La mostra ad Acquaviva delle Fonti rende omaggio alla tradizione bandistica della città, già nota fin dal 1797 e che negli ultimi due secoli ha ricevuto riconoscimenti di carattere nazionale ed internazionale, con l'esposizione del progetto del fotografo Ciro Quaranta, originario di Grottaglie, che ha immortalato nei suoi scatti il fenomeno delle bande da giro. Non c'è festa patronale che si rispetti senza fuochi, luminarie e bande musicali. Esse suscitano ancora un grande interesse, anche se l'epoca d'oro delle bande sia ormai passata e si sia esaurita la sua funzione sociale di "opera dei poveri" come aveva alla fine dell'800, quando ha contribuito a divulgare il melodramma tra le classi contadine.
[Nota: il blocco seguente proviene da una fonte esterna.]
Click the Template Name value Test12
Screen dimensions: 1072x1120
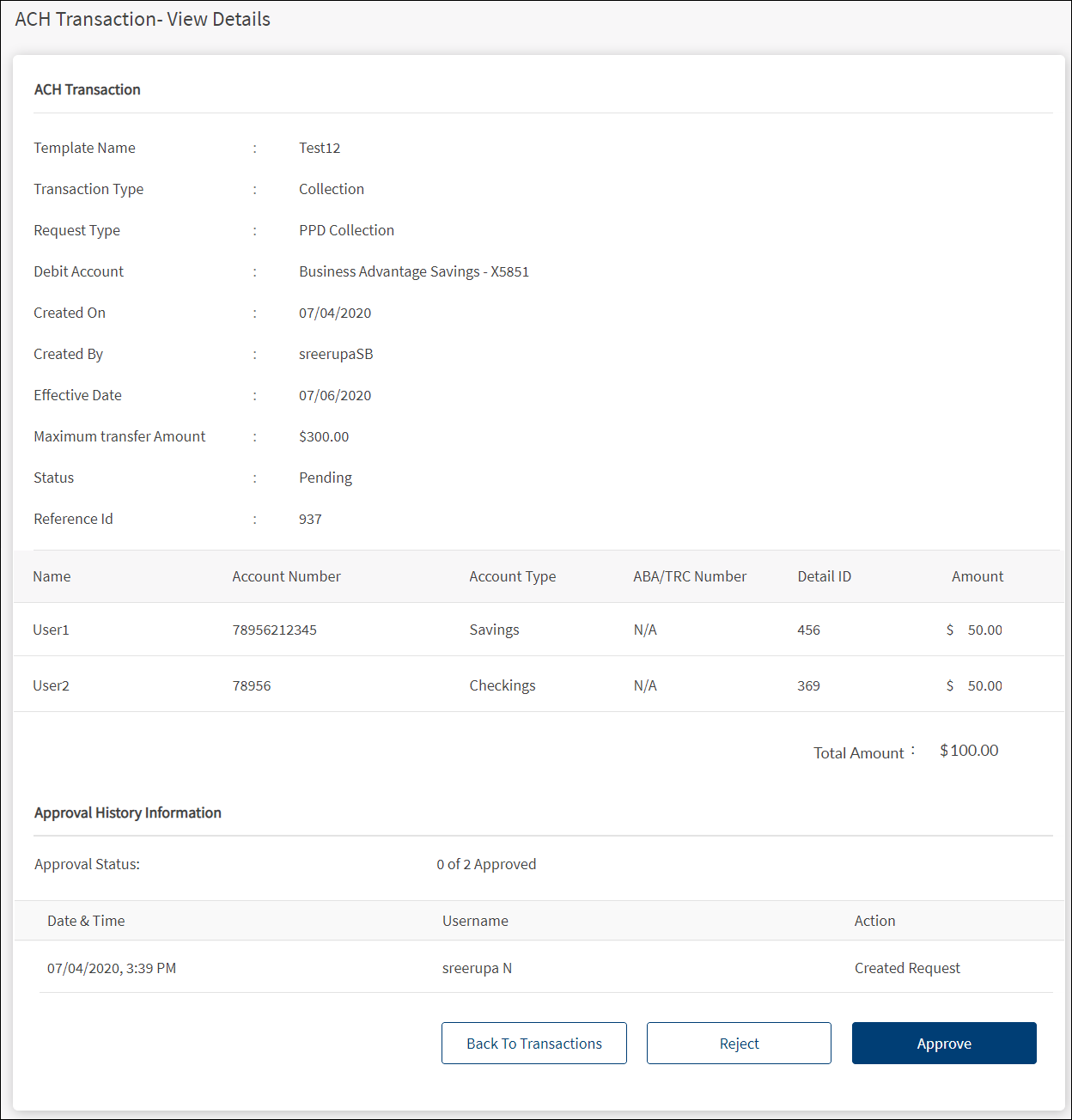(x=320, y=148)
Ciro Quaranta nelle sue fotografie, rigorosamente monocrome, non cerca di porre attenzione solo alle tradizioni della sua regione ed agli aspetti ormai quasi dimenticati, ma è tesa a scoprire e investigare "l'Uomo di Banda". Il fotografo, che ha da sempre percorso all'interno dei suoi lavori le mille sfaccettature della vita e dell'uomo, è sempre stato incuriosito ed attratto dalla loro vita nomade, dalla loro passione conseguita senza non pochi sacrifici e soprattutto dalle parole e dal loro sguardo. La mostra fornisce l'occasione di scoprire il mondo che anticipa e precede le esecuzioni delle bande da giro pugliesi.
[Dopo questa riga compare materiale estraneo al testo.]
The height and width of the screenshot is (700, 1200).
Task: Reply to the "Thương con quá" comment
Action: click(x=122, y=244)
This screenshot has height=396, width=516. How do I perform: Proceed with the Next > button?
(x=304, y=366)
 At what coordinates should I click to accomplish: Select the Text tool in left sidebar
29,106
"Figlio mio! La banda è una fra le espressioni artistiche più nobili e uno dei tramiti più efficaci per arrivare al cuore del popolo. La Puglia è una terra benedetta da Dio per il contributo che, attraverso le bande, dà all'arte musicale. Le bande pugliesi sono state e saranno sempre un titolo di nobiltà per quella terra! Vedi, anche io cominciai la mia carriera con la banda di una città pugliese: Cerignola. Di lì spiccai il volo…".
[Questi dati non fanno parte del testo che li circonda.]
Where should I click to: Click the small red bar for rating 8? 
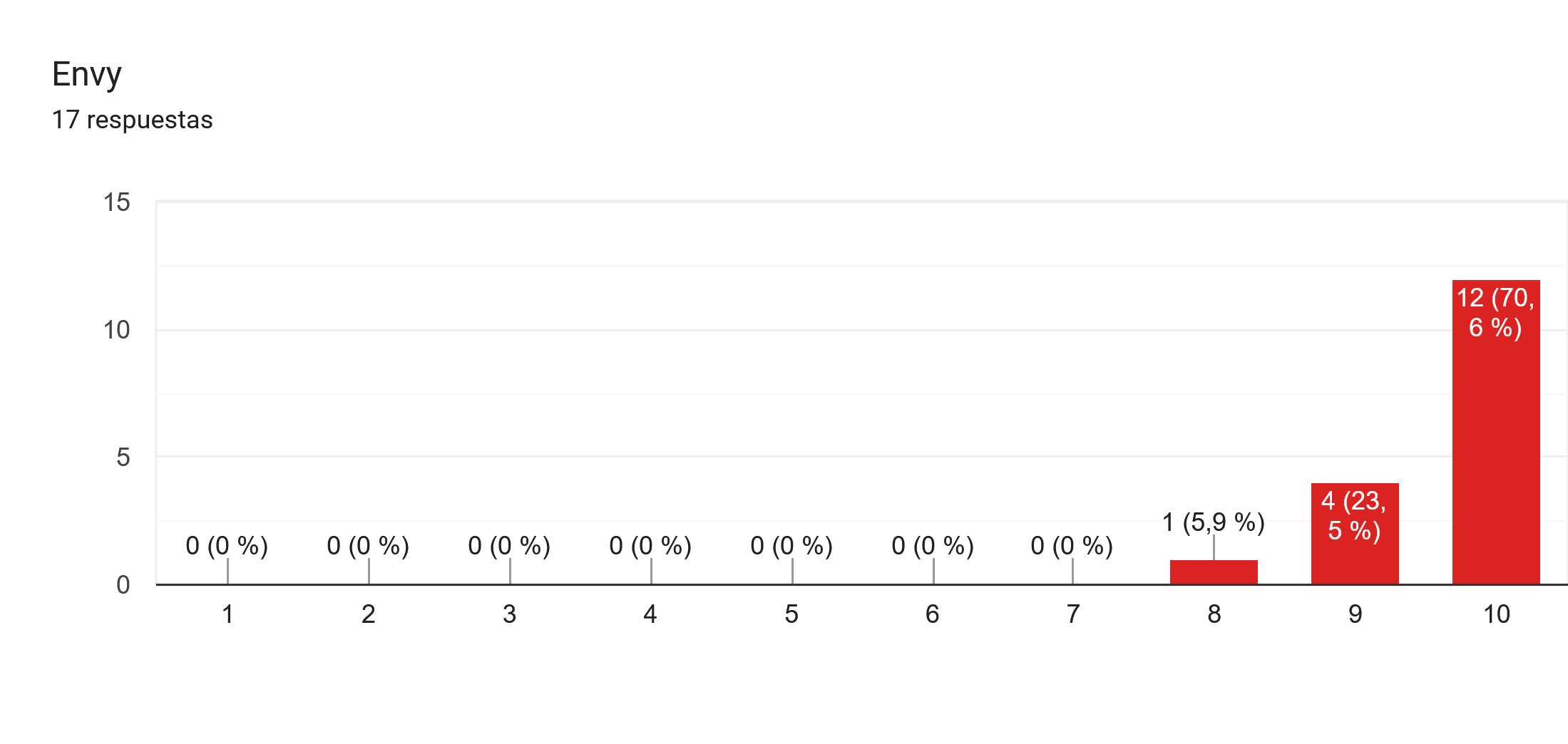coord(1214,572)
Così parlava Pietro Mascagni il 25 maggio del 1935, dopo un suo concerto a Roma al giovane Pietro Argento, successivamente diventato direttore d'orchestra. Il compositore della Cavalleria rusticana rendeva merito, già agli inizi del secolo scorso, al valore formativo e culturale della banda, nonché al suo stretto legame con la terra di Puglia. Esiste, infatti, in questa regione, diversa in ognuna delle sue province per cultura e per paesaggio naturale, una tradizione che accomuna ogni città, borgo o paese dalla Daunia al Salento. Tra le bande pugliesi più famose troviamo quelle di Acquaviva delle Fonti, Francavilla Fontana, Lecce, Conversano, Squinzano e Gioia del Colle. Costituiscono un bene culturale ancora tutto da esplorare e rivitalizzare, come hanno affermato Riccardo Muti e Renzo Arbore, "pugliesi doc", come le Bande.

Le bande sono formate da 50 elementi circa e sono ancora depositarie di una formula originale: riprodurre con una classe di strumenti particolari, quali i flicorni, le parti vocali dell'opera lirica riservata ai soprani, tenori e baritoni, con la stessa poesia ed incanto del repertorio di Verdi, Puccini e Mascagni e con risultati straordinari. In più le bande non rinunciarono al loro ruolo originario, militare, popolare e dissacrante insieme.